The software may include computer programs, code, instructions, or any combination thereof, and may construct the processing apparatus for desired operations or may independently or collectively command the processing apparatus. In order to be interpreted by the processing apparatus or to provide commands or data to the processing apparatus, the software and/or data may be permanently or temporarily embodied in any types of machines, components, physical devices, virtual equipment, computer storage mediums, or transmitted signal waves. The software may be distributed over network coupled computer systems so that it may be stored and executed in a distributed fashion. The software and/or data may be recorded in a computer-readable recording medium.

A method according to an embodiment may be implemented as program instructions that can be executed by various computer devices, and recorded on a computer-readable recording medium. The computer-readable recording medium may include program instructions, data files, data structures or a combination thereof. Program instructions recorded on the medium may be particularly designed and structured for embodiments or available to one of ordinary skill in a field of computer software. Examples of the computer-readable recording medium include magnetic media, such as a hard disc, a floppy disc, and magnetic tape; optical media, such as a compact disc-read only memory (CD-ROM) and a digital versatile disc (DVD); magneto-optical media, such as floptical discs; and hardware devices specially configured to store and execute program instructions, such as ROM, random-access memory (RAM), a flash memory, etc. Program instructions may include, for example, high-level language code that can be executed by a computer using an interpreter, as well as machine language code made by a complier.

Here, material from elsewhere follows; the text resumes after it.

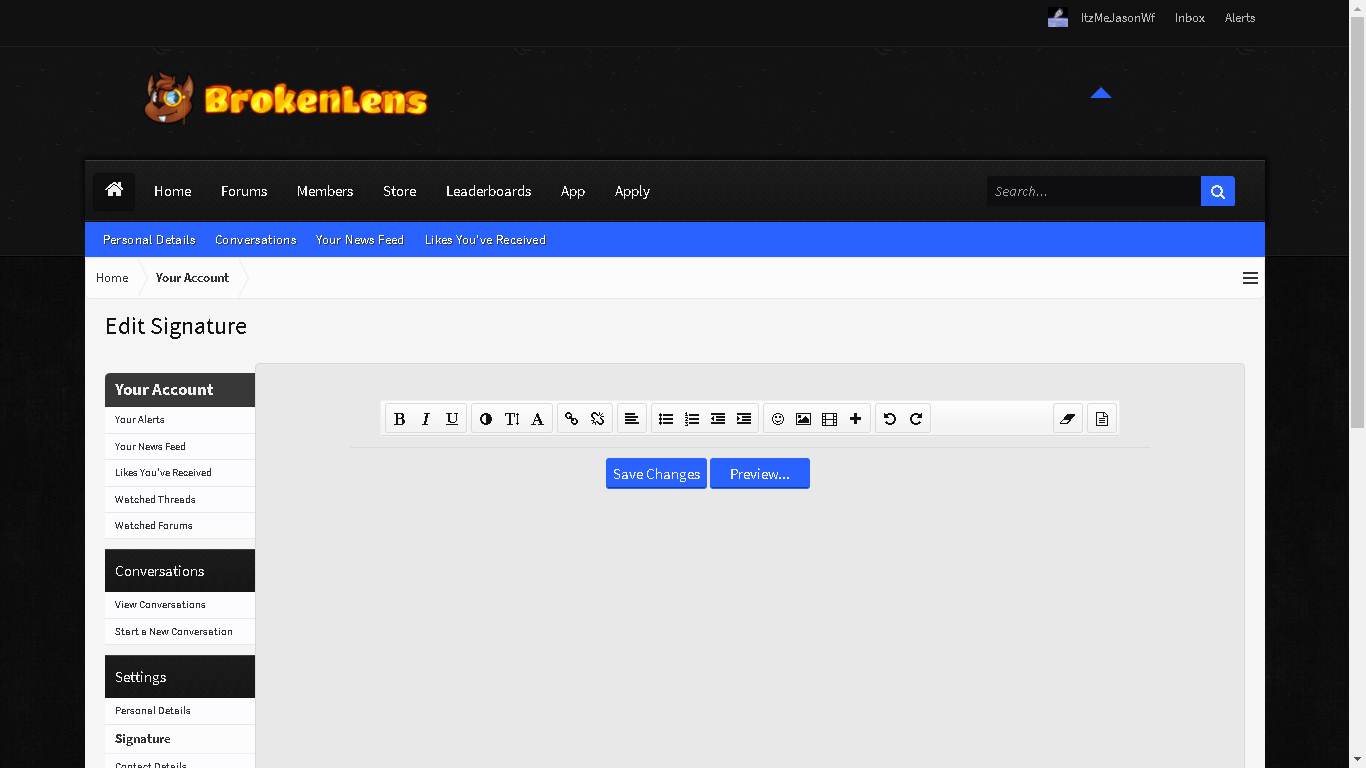The height and width of the screenshot is (768, 1366).
Task: Go to Conversations in blue subnav
Action: (256, 240)
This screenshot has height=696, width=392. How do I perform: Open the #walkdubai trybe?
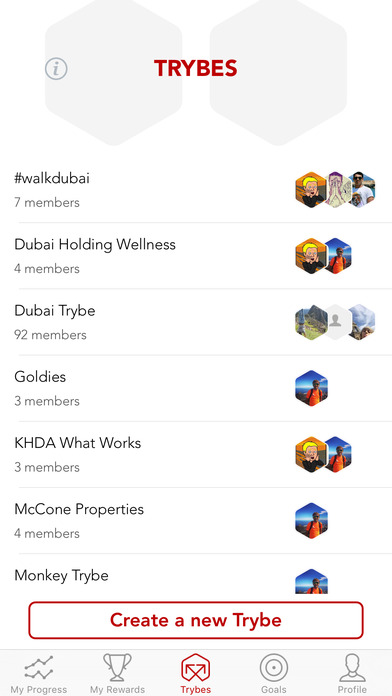[196, 190]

In concluding the detailed description, those skilled in the art will appreciate that many variations and modifications may be made to the preferred embodiments without substantially departing from the principles of the present invention. Therefore, the disclosed preferred embodiments of the invention are used in a generic and descriptive sense only and not for purposes of limitation.

Claims

1. An operation method of a multi-task learning model, the operation method comprising:

obtaining a common feature vector of a previous step;

receiving input data corresponding to a current task executed in a current step from among a plurality of tasks;

extracting a common feature vector of the current step based on the common feature vector of the previous step and the input data corresponding to the current task;

extracting an output feature vector corresponding to the current task based on the common feature vector of the current step; and

outputting output data corresponding to the current task based on the output feature vector corresponding to the current task.

2. The operation method of claim 1, wherein the extracting of the common feature vector of the current step comprises:

extracting a first feature vector based on the common feature vector of the previous step;

extracting a second feature vector based on the input data corresponding to the current task; and

extracting the common feature vector of the current step based on the first feature vector and the second feature vector.

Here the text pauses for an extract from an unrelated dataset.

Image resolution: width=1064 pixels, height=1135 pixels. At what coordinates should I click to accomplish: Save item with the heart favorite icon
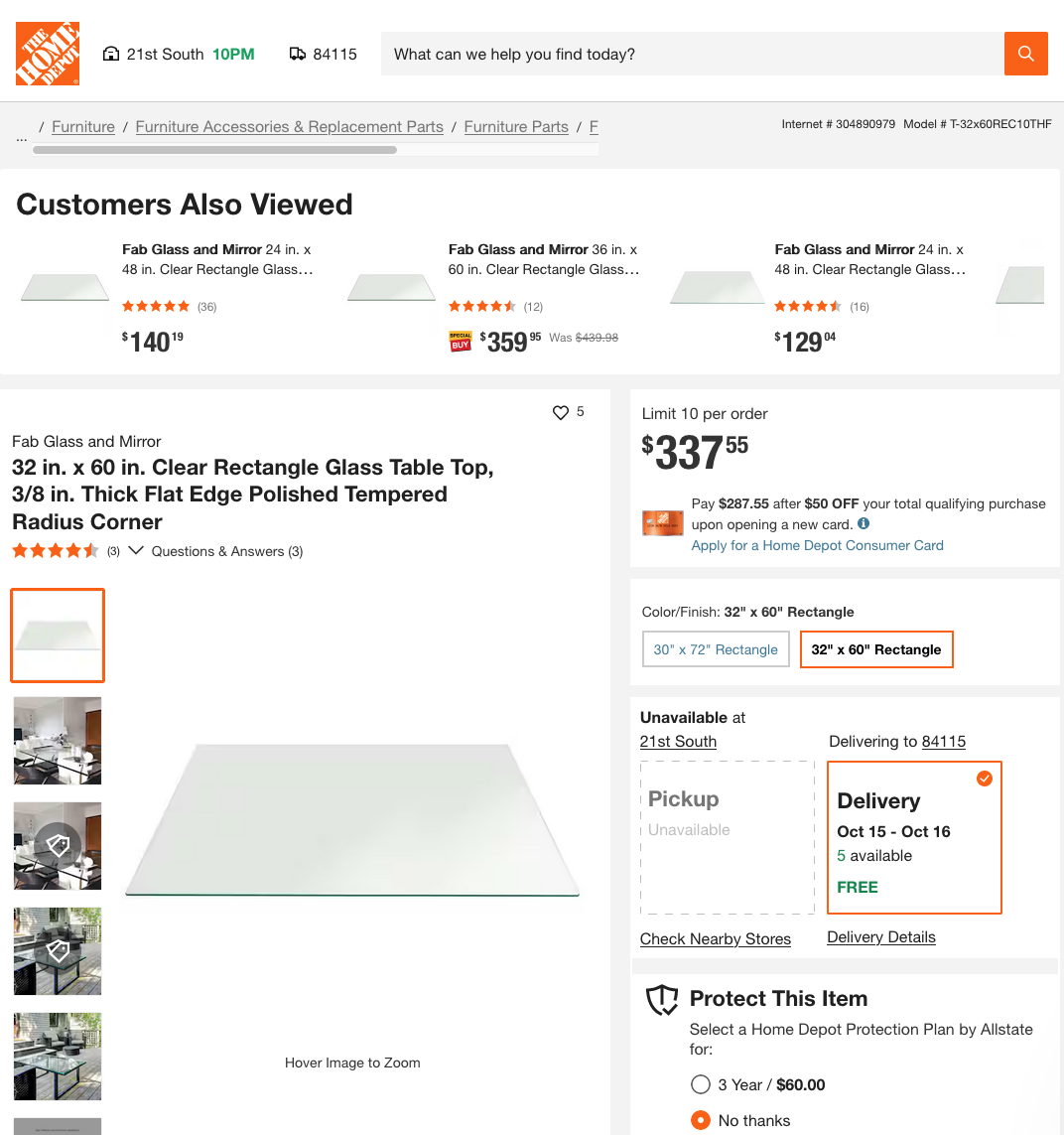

3. The operation method of claim 2, wherein the extracting of the first feature vector comprises:

extracting the first feature vector including common feature information over time by inputting the common feature vector of the previous step to a first model, and

the extracting of the second feature vector comprises:

inputting the input data corresponding to the current task to a second model and extracting the second feature vector including common feature information of the input data corresponding to the current task.

4. The operation method of claim 2, wherein the extracting of the common feature vector of the current step comprises:

determining a weight between the first feature vector and the second feature vector; and

extracting the common feature vector through an inner product calculation between the common feature vector of the previous step and the first feature vector and the second feature vector, based on the determined weight.

5. The operation method of claim 1, wherein the number and type of input data corresponding to the current task vary for each step.